Entsprechend beurteilt Kreutner die Entscheidung der Juso als «unverständlich und schockierend». Er führt aus: «Die Juso begibt sich damit in einen Kreis teils antisemitisch motivierter Israelhasser. Dies im krassen Widerspruch auch zur eigenen Antisemitismus-Resolution der SP von 2019.»

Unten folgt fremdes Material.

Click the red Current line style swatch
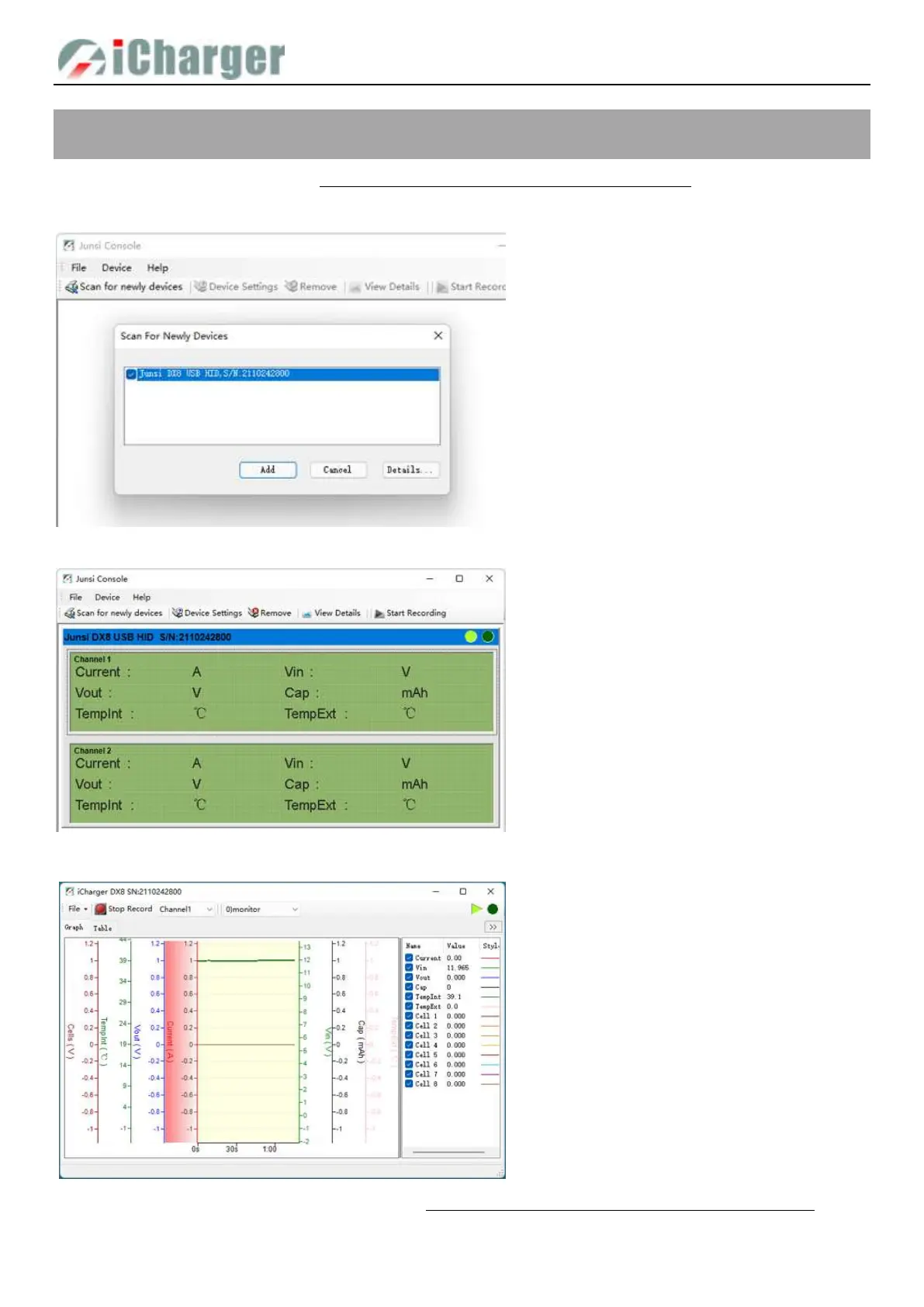 490,959
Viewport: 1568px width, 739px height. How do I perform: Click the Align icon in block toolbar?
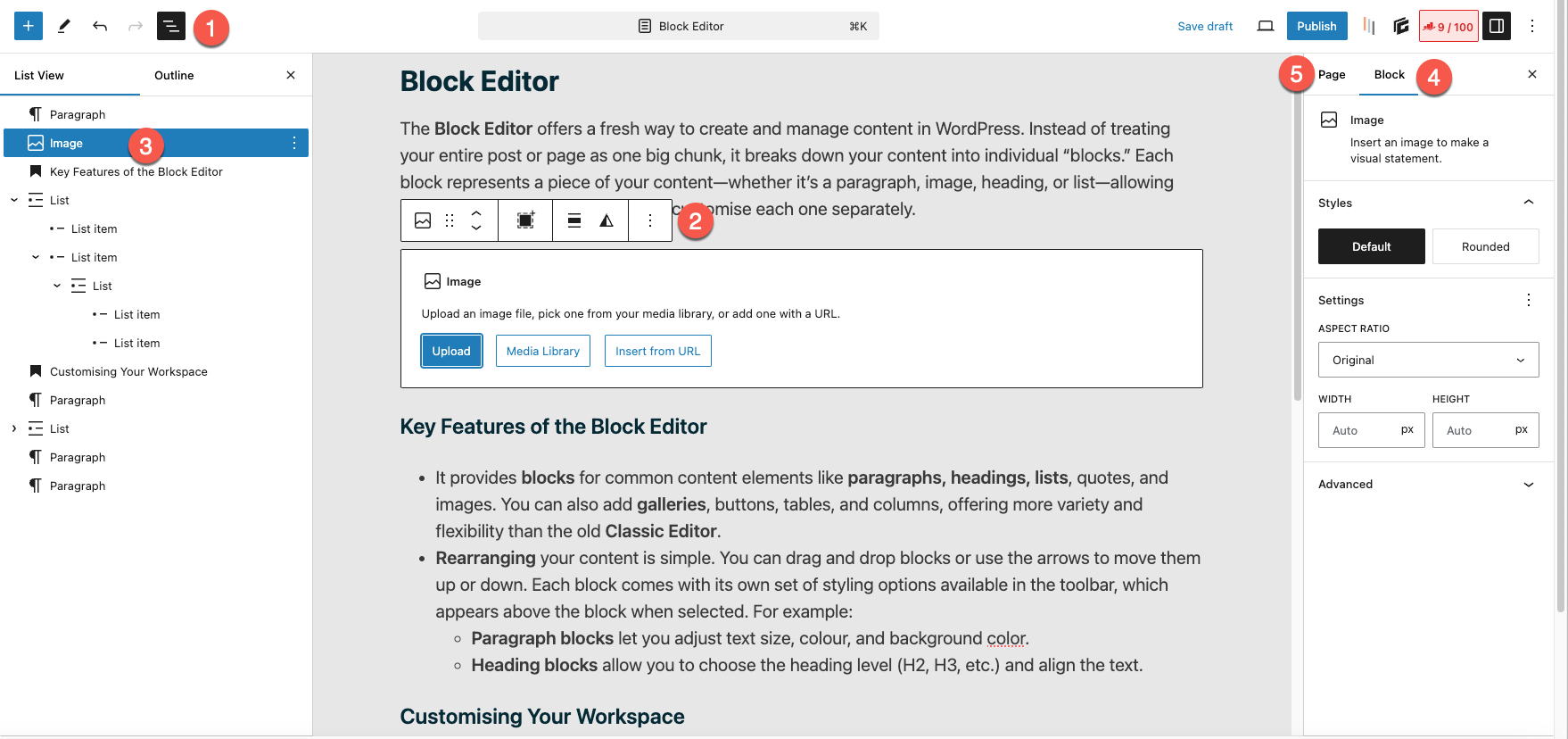click(x=574, y=220)
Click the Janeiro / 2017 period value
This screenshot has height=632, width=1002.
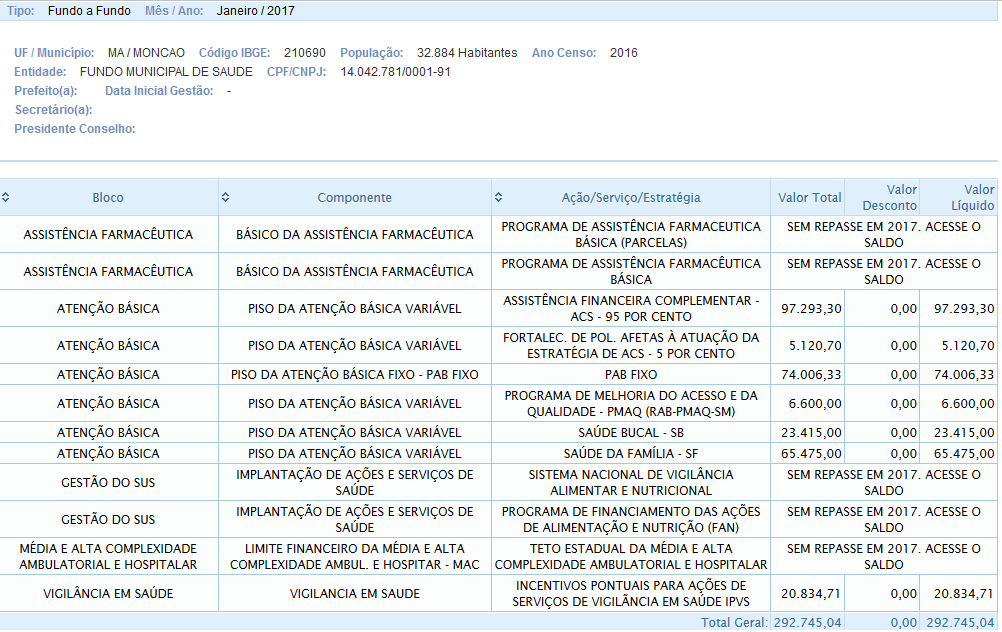tap(255, 11)
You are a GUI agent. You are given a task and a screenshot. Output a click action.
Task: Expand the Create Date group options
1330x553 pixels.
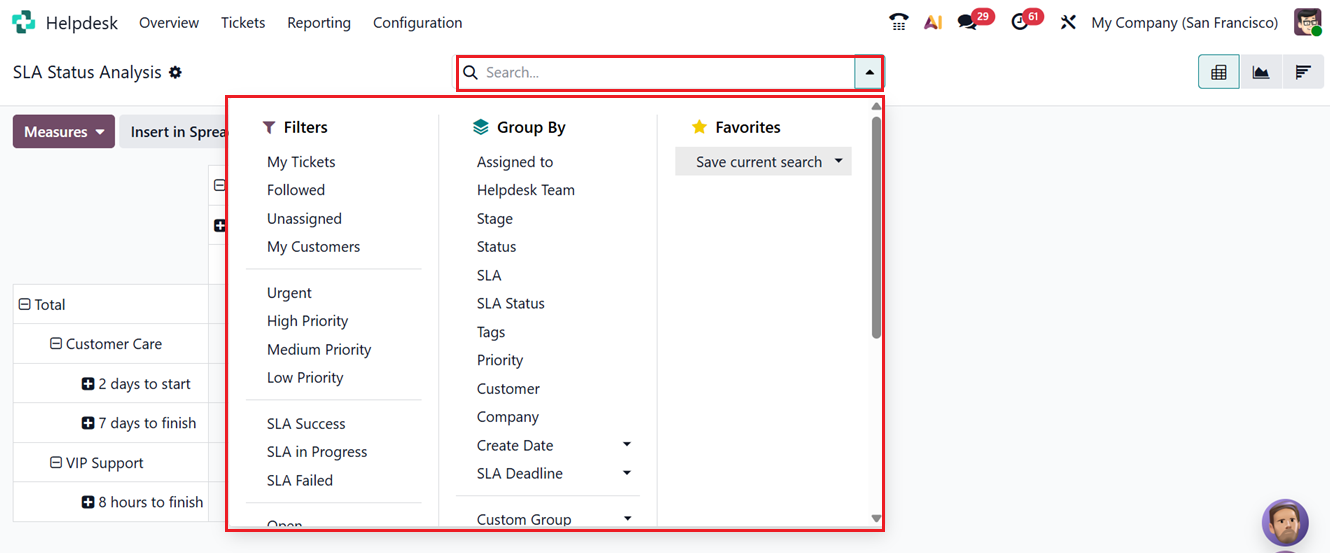click(x=627, y=445)
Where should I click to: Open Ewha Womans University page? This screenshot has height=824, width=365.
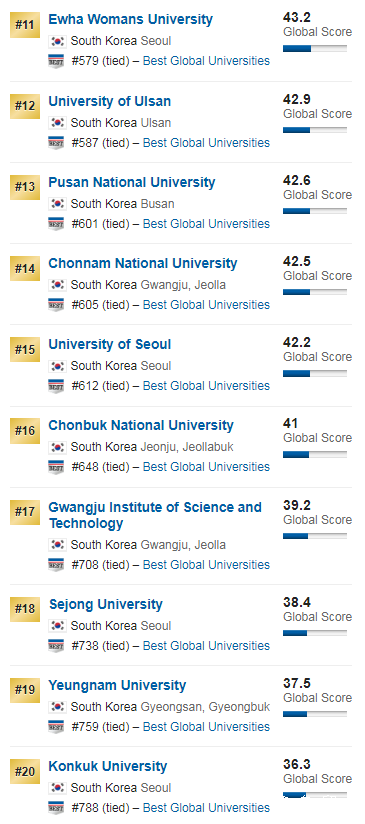coord(130,19)
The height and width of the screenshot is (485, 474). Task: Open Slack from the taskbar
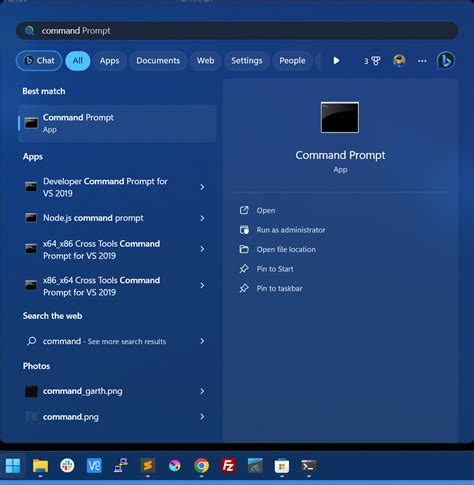point(67,466)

Für Kreutner kommt der Entschluss, den die Parteileitung der Jungsozialisten offenbar noch zu verhindern versuchte, überraschend. Dass die Juso pro-palästinensische Positionen unterstütze, sei zwar bekannt, sagt Kreutner. «Aber dass sie so weit gehen würde, sich in die Fänge von antisemitisch gefärbten Bewegungen zu begeben, ist enttäuschend.»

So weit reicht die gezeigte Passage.